ADEQUATE PROTEIN AND EXERCISE ARE NECESSARY TO SLOW PROGRESSION OF SARCOPENIA
Sarcopenia is age-associated loss of muscle that occurs in everyone. However, it occurs faster in people who do not consume enough protein. Unlike fat and carbohydrates, our bodies do not have a large store of readily available protein. Most of the body’s protein is in lean tissues such as organs and skeletal muscles. When we don’t consume enough protein, the body will take it from somewhere, and muscles will be sacrificed before organs. Anyone who does not eat enough protein will have muscles that shrink in size and decrease in functionality. The good news is that, with a combination of a diet that includes adequate protein and a program of strength training, the progression of sarcopenia can be slowed and even reversed. With adequate protein, combined with strength training exercises, increases in muscle strength of up to 50% are seen, typically, within three months. The increase in strength isn’t entirely from muscle growth as it also includes improvement in the neuromuscular control which in itself results in improved strength.
GET ENOUGH EXERCISE
A minimum of 30 minutes a day of moderately vigorous physical activity or 20 minutes a day of vigorous activity is recommended. For improved physical fitness, 45 minutes to an hour of moderate physical activity is recommended. The exercise does not have to be continuous. Intermittent sessions of fifteen minutes of exercise are still valuable. The goal should be 200 to 300 minutes of exercise per week.
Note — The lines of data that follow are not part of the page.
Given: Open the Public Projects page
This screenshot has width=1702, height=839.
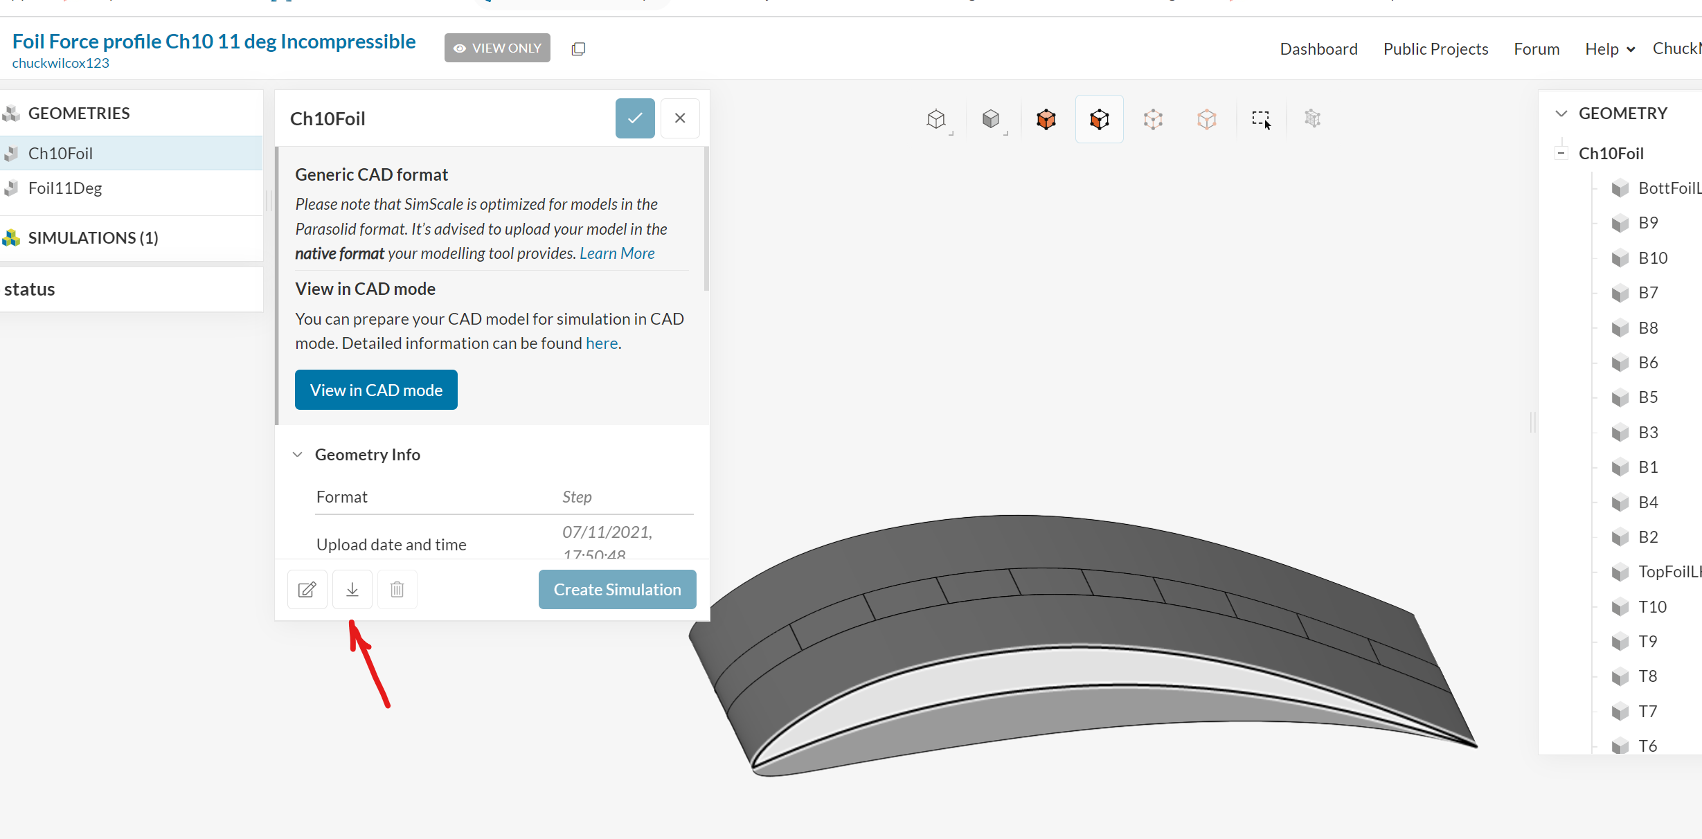Looking at the screenshot, I should pyautogui.click(x=1435, y=49).
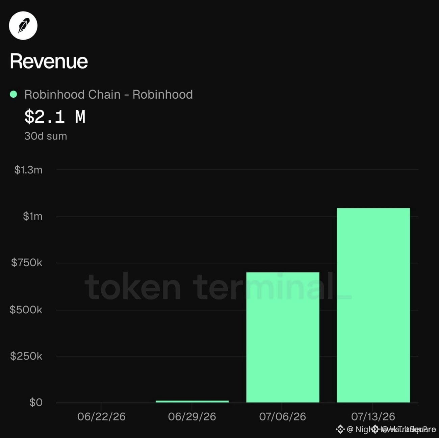Click the $1.3m y-axis label

28,170
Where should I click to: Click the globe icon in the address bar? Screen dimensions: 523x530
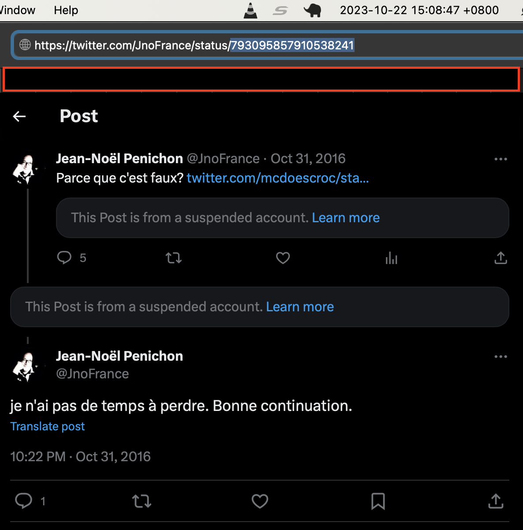pos(25,45)
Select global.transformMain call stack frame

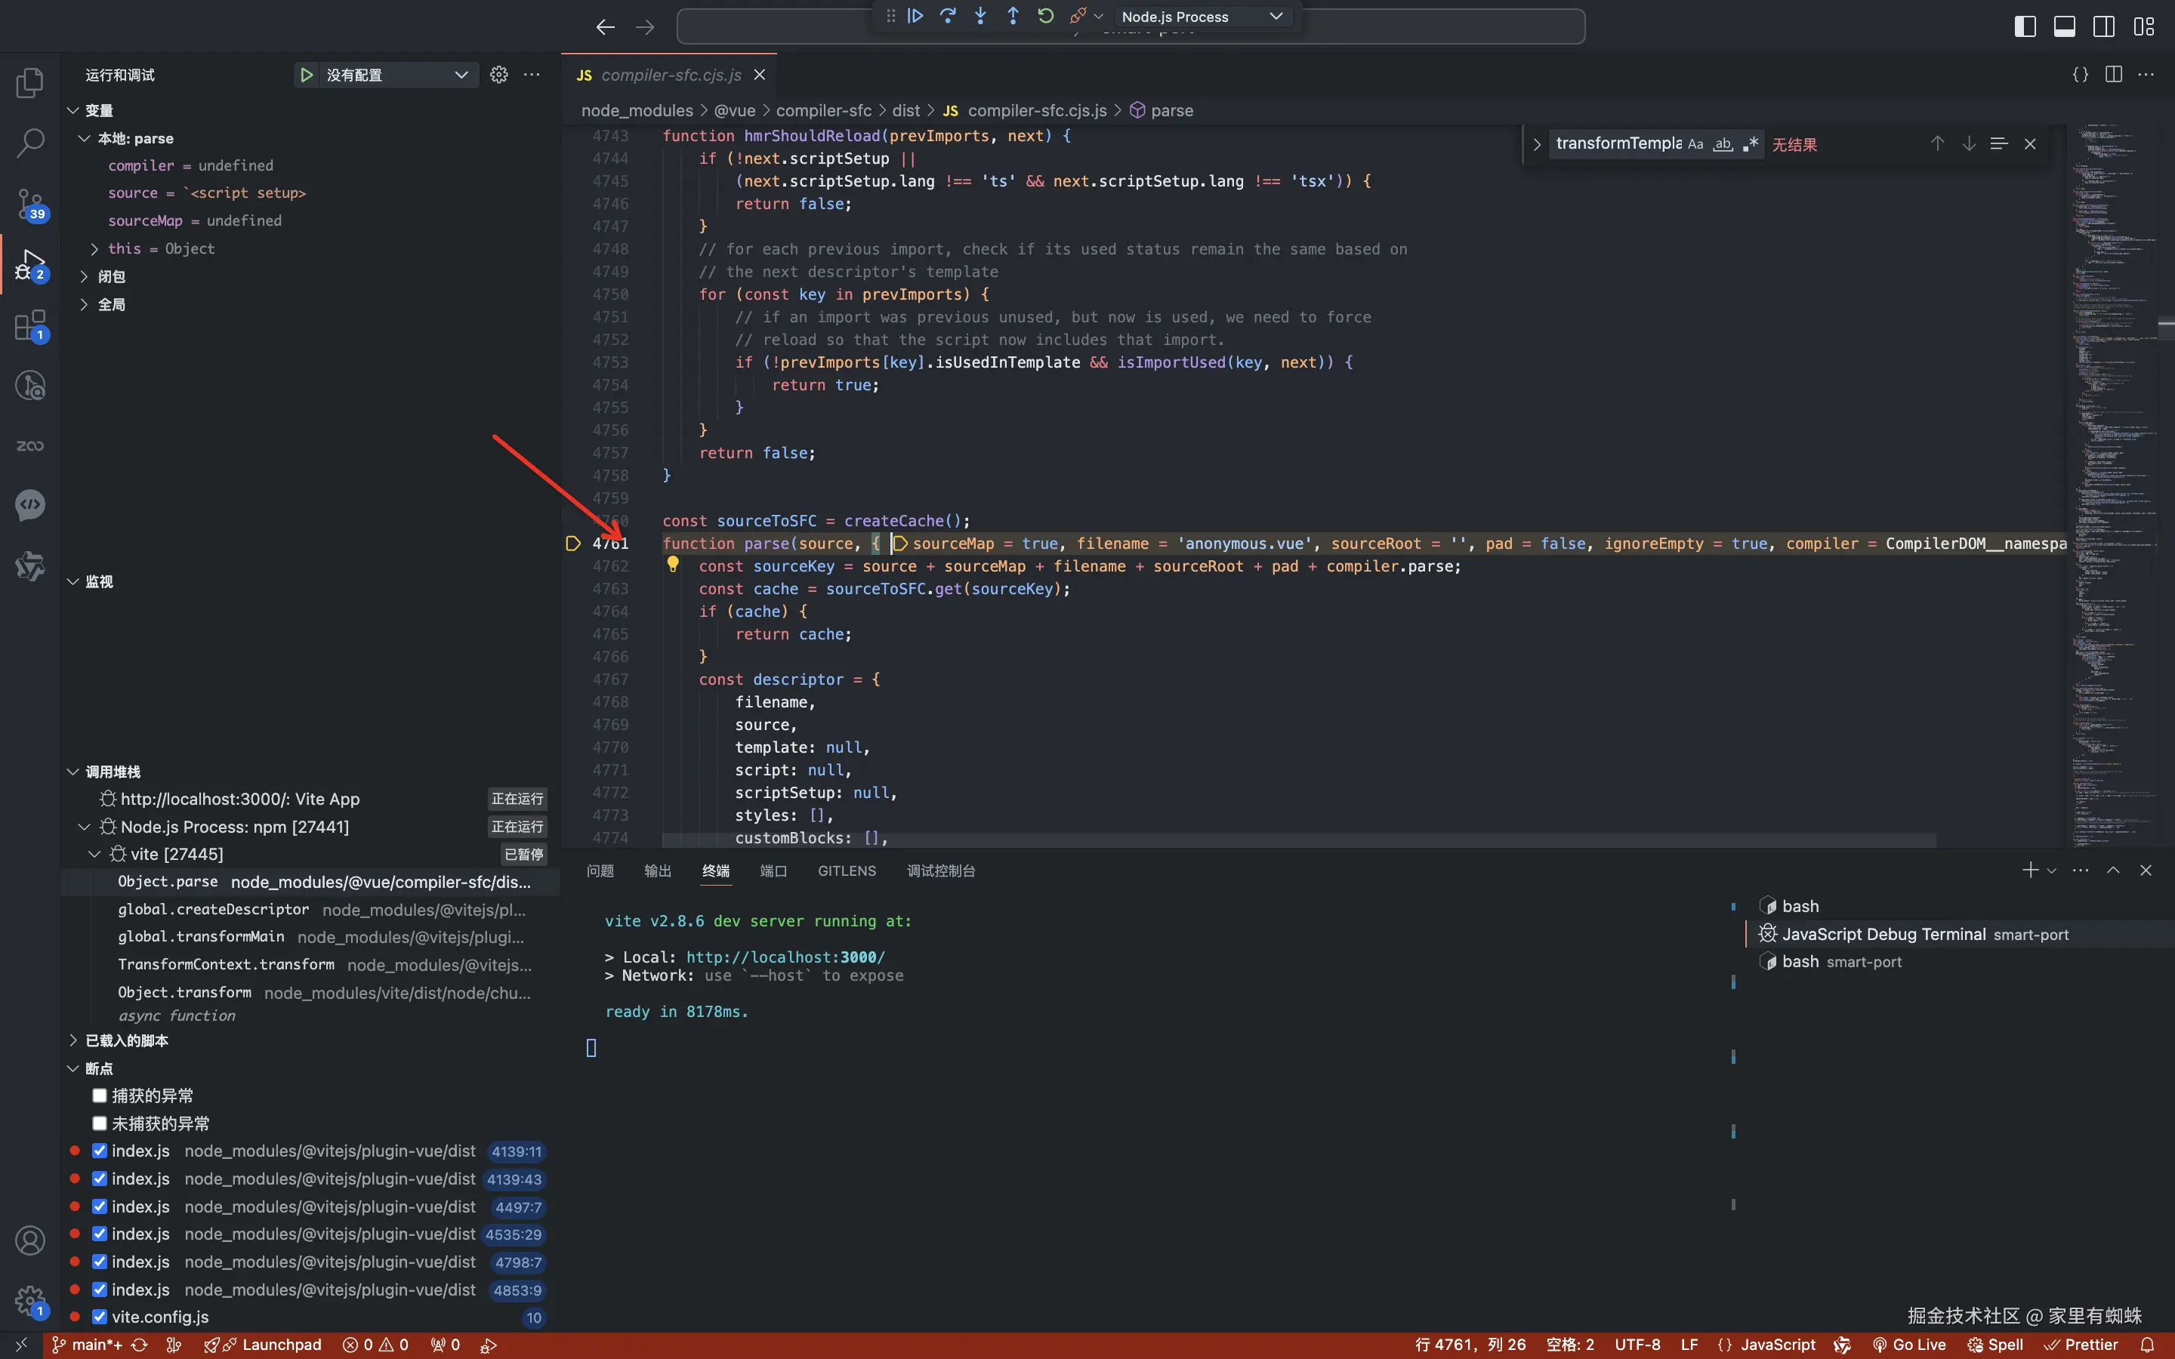[x=201, y=937]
FOR THOSE WHO HAVEN’T BEEN EXERCISING, CREATE SMALL, REALISTIC GOALS
It is important for patients not to be discouraged by their current level of physical activity. Any improvement is good. Often an individual will go to the gym and be intimidated by the fact that others have higher levels of physical activity. The result is that they get discouraged and don’t go back. Tell these individuals that, wherever they are in their goal of improved fitness, they are doing something really positive for themselves as long as they keep trying and set small, achievable goals. Encourage them to feel a sense of accomplishment if, for example, over a couple of weeks they are able to walk for ten minutes instead of the five minutes that had been their previous limit. Any improvement counts and will improve their health. In many cases, elderly patients may want to consult with and work with dietitians and certified strength trainers.